» **Exercise text**
Sheep shearing I did with my brother, mostly flocks up to 250 with one of over 1000 in Durweston. Forestry: I worked in beech woods, thinning, felling and logging. It was a wonderful way to keep fit and to get to know the area. I was also very aware of the stories people were telling me about farming before the Second World War, i.e. pre-tractor. They had a deep respect for the land, a way of thinking which was not about maximising everything. The life of the casual agricultural labourer was hard but very enjoyable. Many workers were highly skilled and traditionally chose that way of life because it offered greater freedom.
At one time I was winter shearing down at Julian Temperley’s cider farm in Somerset and having finished early one day I spotted this house, for sale in an estate agent’s in Crewkerne. From the photograph I could tell it was twice the length of house for the same price as one in Shaftesbury, so we put in a Dutch auction bid, and got it. That was 28 years ago, and I just continued the same way of life. Shearing was superb when the sheep were in good condition, just a pleasure to do. Some farmers were helpful, others less so; “There’s the sheep, there’s the cider…’bye”. Then lambing, usually 2 big night lambings, three weeks each, 12 hours on 12 hours off. Either down here or up in Wiltshire. At night you’re your own boss with maybe 1000 sheep to look after, and to be out at those times of night is superb, unreal. Cider making, that was also very important, I’d do about 2 months a year in the autumn. When I was still living near Shaftesbury I went to Julian Temperley’s farm at Kingsbury Episcopi to buy cider for haymaking, and was asked to shear his sheep; that led to helping with the cider-making. These days I judge cider at the Melplash Show, Bath & West and in Hereford. It’s hugely rewarding to see the resurgence of good local farmhouse cider and the planting of new orchards.
So the writing evolved from farm work. Through the sheep I met an old shepherdess at Fontmell Magna, Ann Hodgson. She introduced me to some key people like Cecil Coombs the hurdle maker, and another shearer got me in to working on the Pitt-Rivers estate. I was very conscious of the way these people survived by working on the land, and I wanted to record it. Because some of them were quite private people, I realised that poetry was a way of recording their lives, their thoughts and attitudes. That was how the first book, Blood Earth and Medicine came about. Since then I’ve done a lot of oral history, both about men and women working on the land, e.g. in Dorset Man, Dorset Women. Dorset Coast. I have also written extensively about cider and Ciderland won the Andre Simon prize. I have given talks at the Royal Geographical Society, the Alpine Club, Royal Society plus Oxford & Cambridge.
On a different tack I’ve written about a 2nd World War poet, a schoolmaster from Millfield in Somerset called John Jarmain. He was at El Alamein, and then was killed in Normandy. I have written about the Boer War and am now tackling a new book, 1914—Chandeliers to Annie Laurie. I realised that many wartime stories have been lost so I try to rescue a few of them. I wasn’t really intending to do the First War at all, but reading some of the diaries you realise that this too is remarkable oral history; some are so articulate.
I have also done radio work for the BBC. One programme about sheep counting systems was chosen to represent Radio 3 at two international prizes. I like combining poetry and drama, seeing how far you can take the listener with layers of sounds. I have made programmes on floods, Somerset Levels, tin mining, eels, elver migration and Three Hares. Maybe one day I shall write up my own travels and family history.

» **Tasks**
A – Repeat the stretch from "On a different" through "are so articulate." of the farm-work account word for word.
B – Condense the paragraph of the farm-work account that begins "I have also done radio work" into a short bulleted list that keeps its main facts.
C – Answer these questions from the farm-work account:
(i) In which place was Julian Temperley's farm?
(ii) What prize did Ciderland win?
(iii) Where was John Jarmain killed?

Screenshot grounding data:
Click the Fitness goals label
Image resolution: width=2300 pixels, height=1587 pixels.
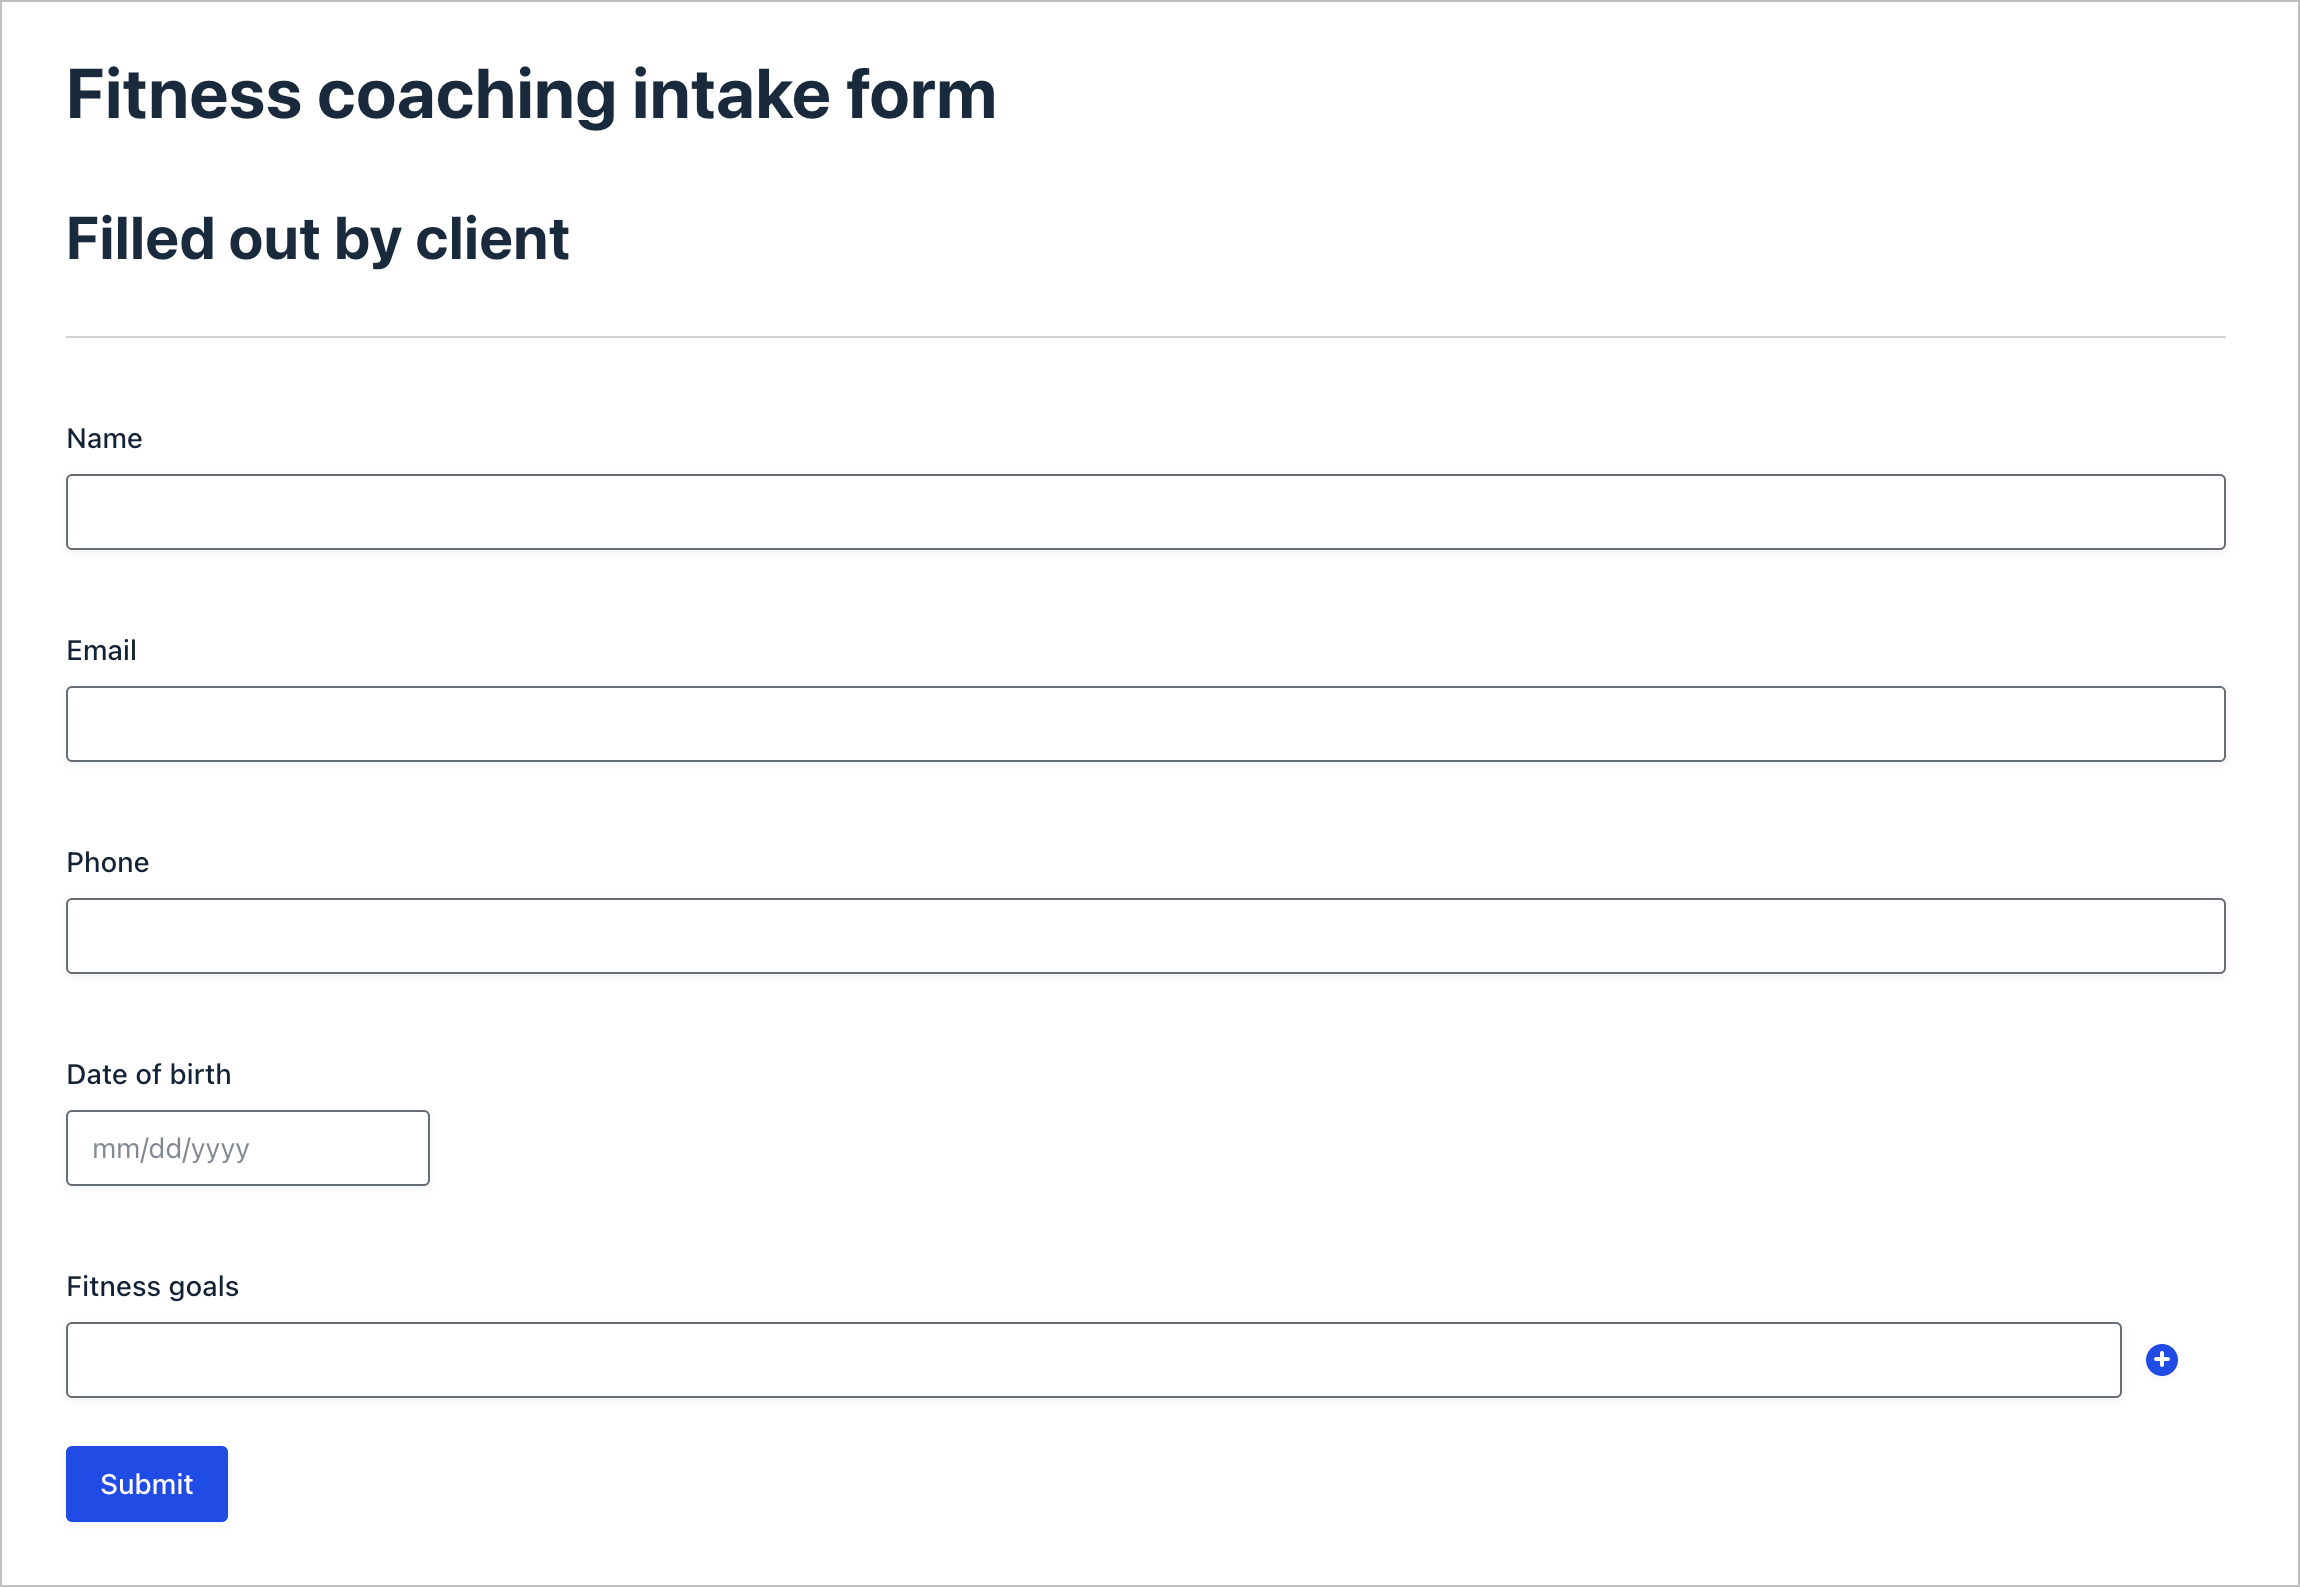point(152,1286)
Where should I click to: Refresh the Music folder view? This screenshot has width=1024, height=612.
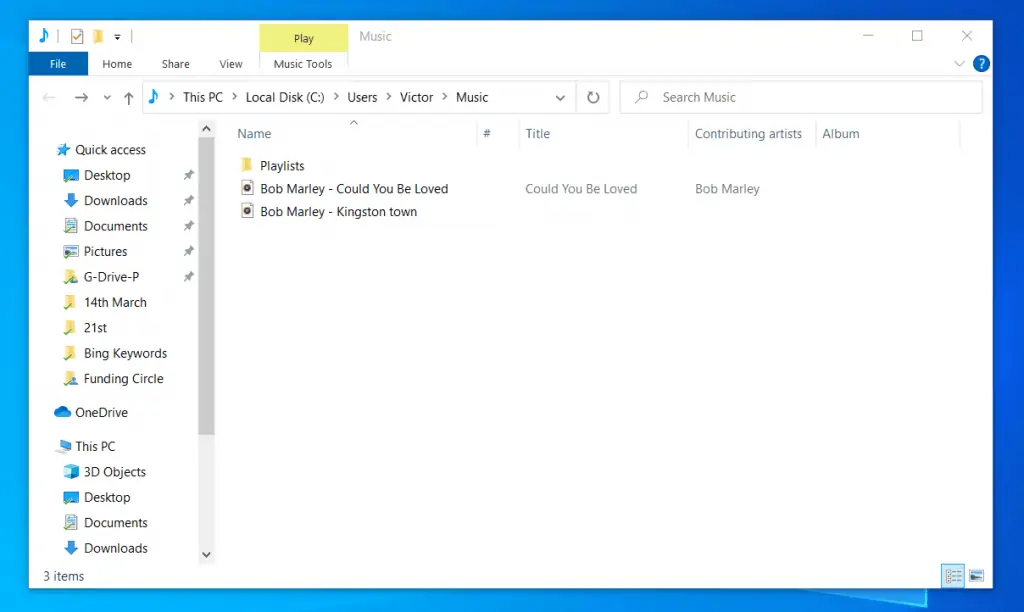[593, 96]
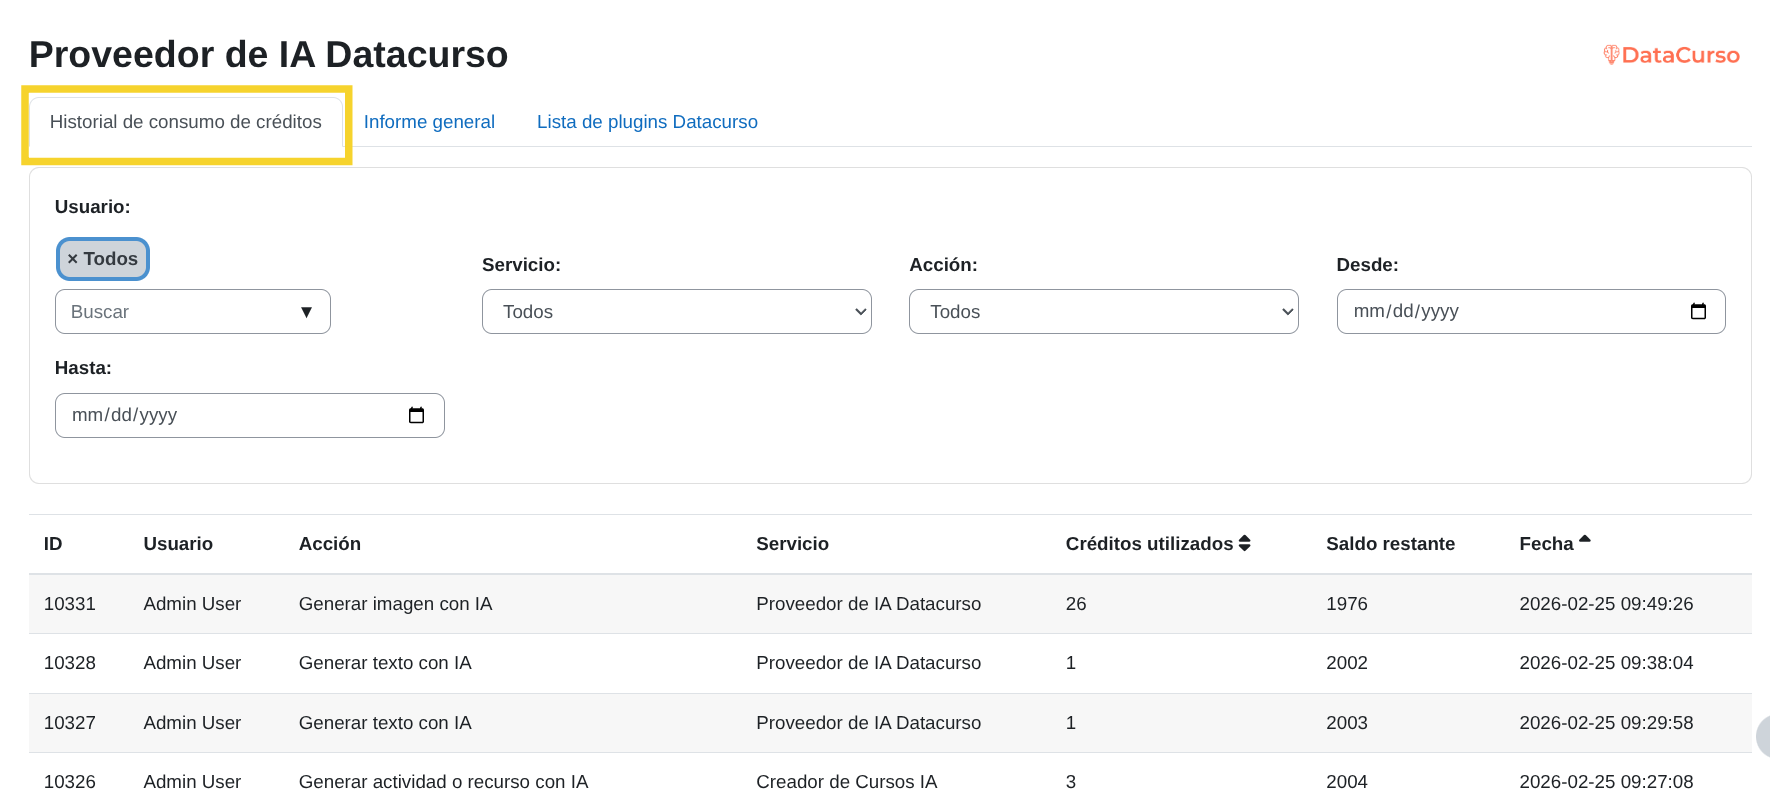Open Lista de plugins Datacurso tab
The image size is (1770, 798).
(647, 122)
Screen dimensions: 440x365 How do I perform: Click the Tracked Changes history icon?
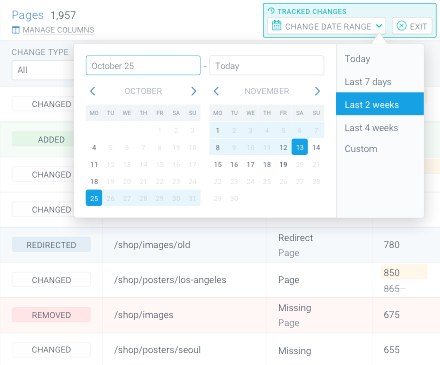tap(271, 11)
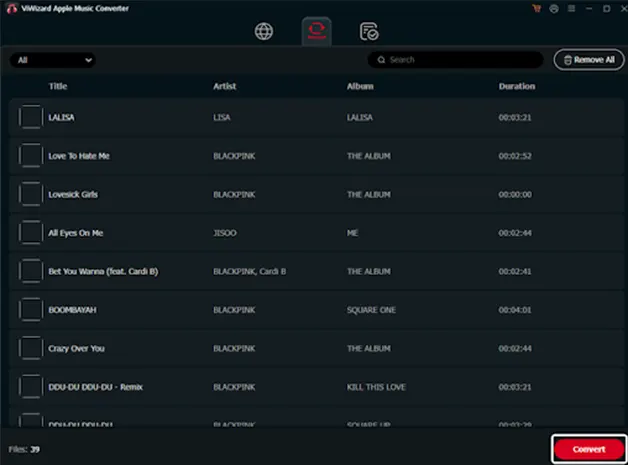Switch to the converting list tab

(x=316, y=31)
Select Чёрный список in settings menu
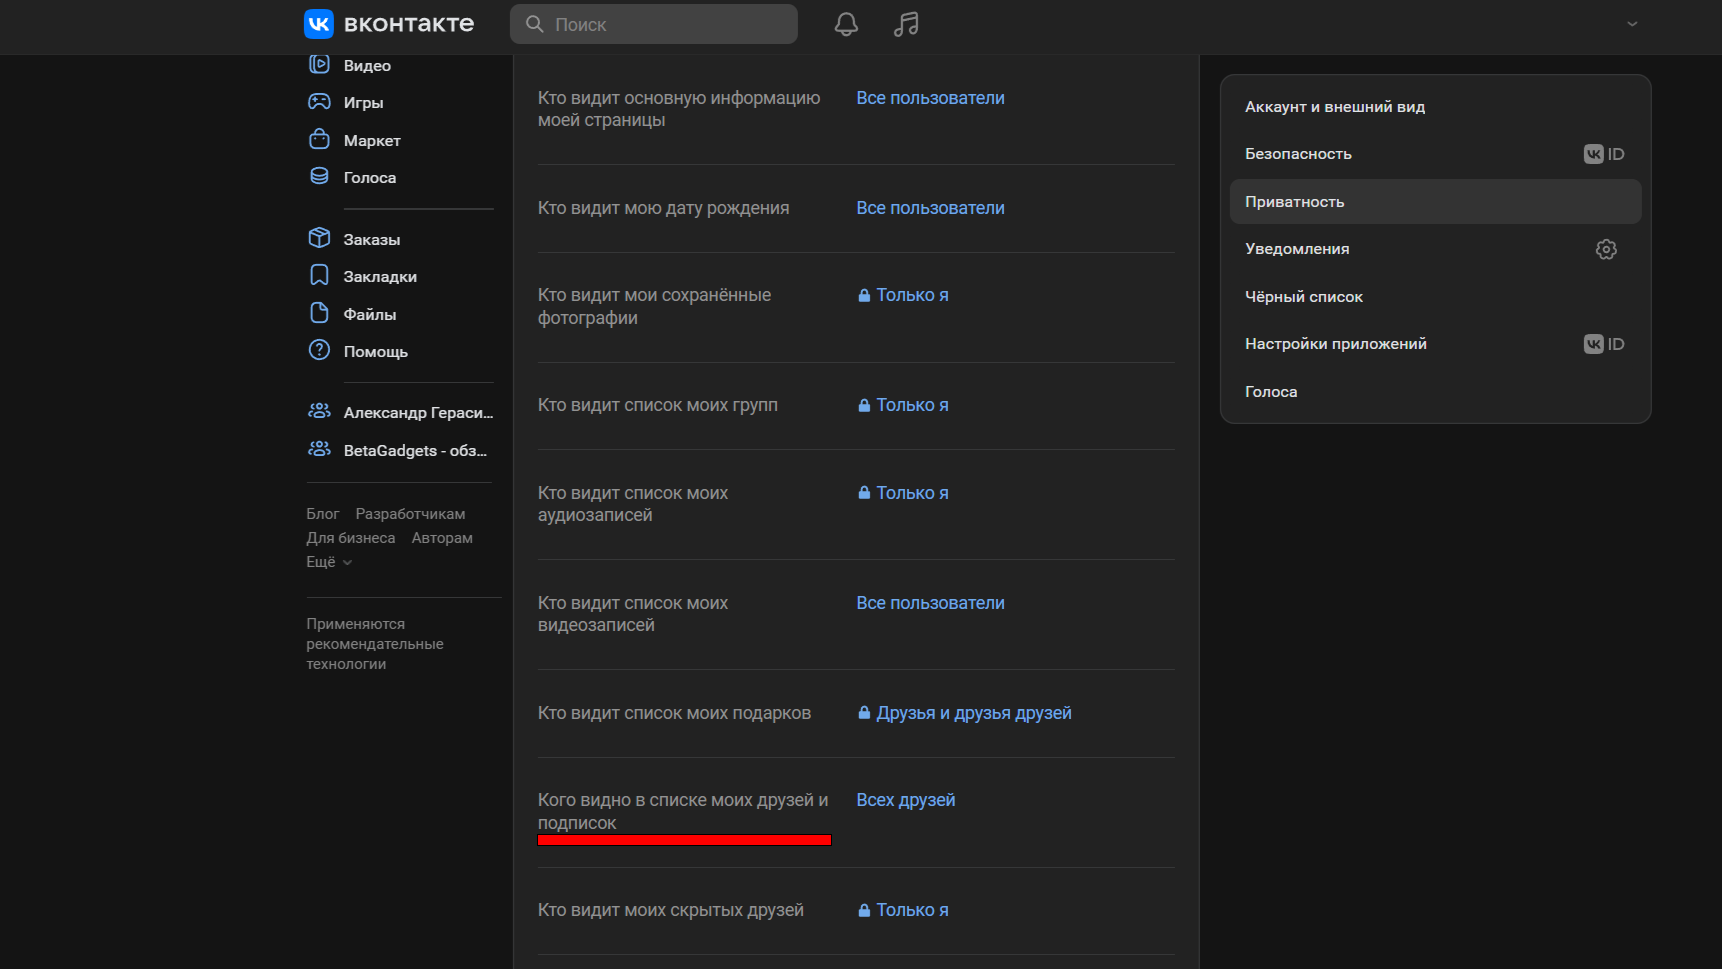This screenshot has height=969, width=1722. (x=1303, y=297)
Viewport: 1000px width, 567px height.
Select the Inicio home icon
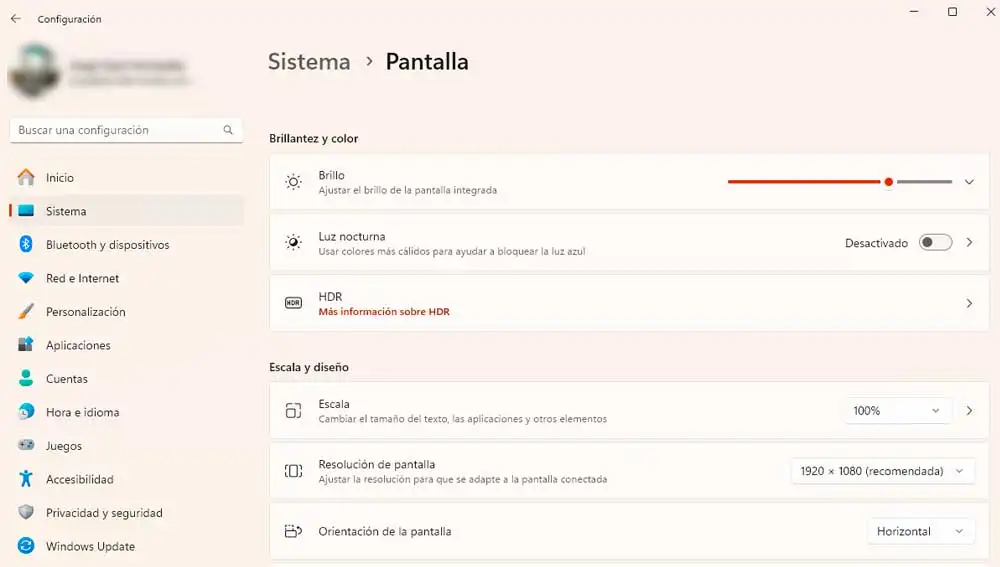point(26,177)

» **Answer set**
A –
On a different tack I’ve written about a 2nd World War poet, a schoolmaster from Millfield in Somerset called John Jarmain. He was at El Alamein, and then was killed in Normandy. I have written about the Boer War and am now tackling a new book, 1914—Chandeliers to Annie Laurie. I realised that many wartime stories have been lost so I try to rescue a few of them. I wasn’t really intending to do the First War at all, but reading some of the diaries you realise that this too is remarkable oral history; some are so articulate.

B –
- Has done radio work for the BBC
- A programme on sheep counting systems was chosen to represent Radio 3 at two international prizes
- Likes combining poetry and drama and taking the listener through layers of sounds
- Has made programmes on floods, the Somerset Levels, tin mining, eels, elver migration and Three Hares
- May one day write up personal travels and family history

C –
(i) Kingsbury Episcopi
(ii) The Andre Simon prize
(iii) Normandy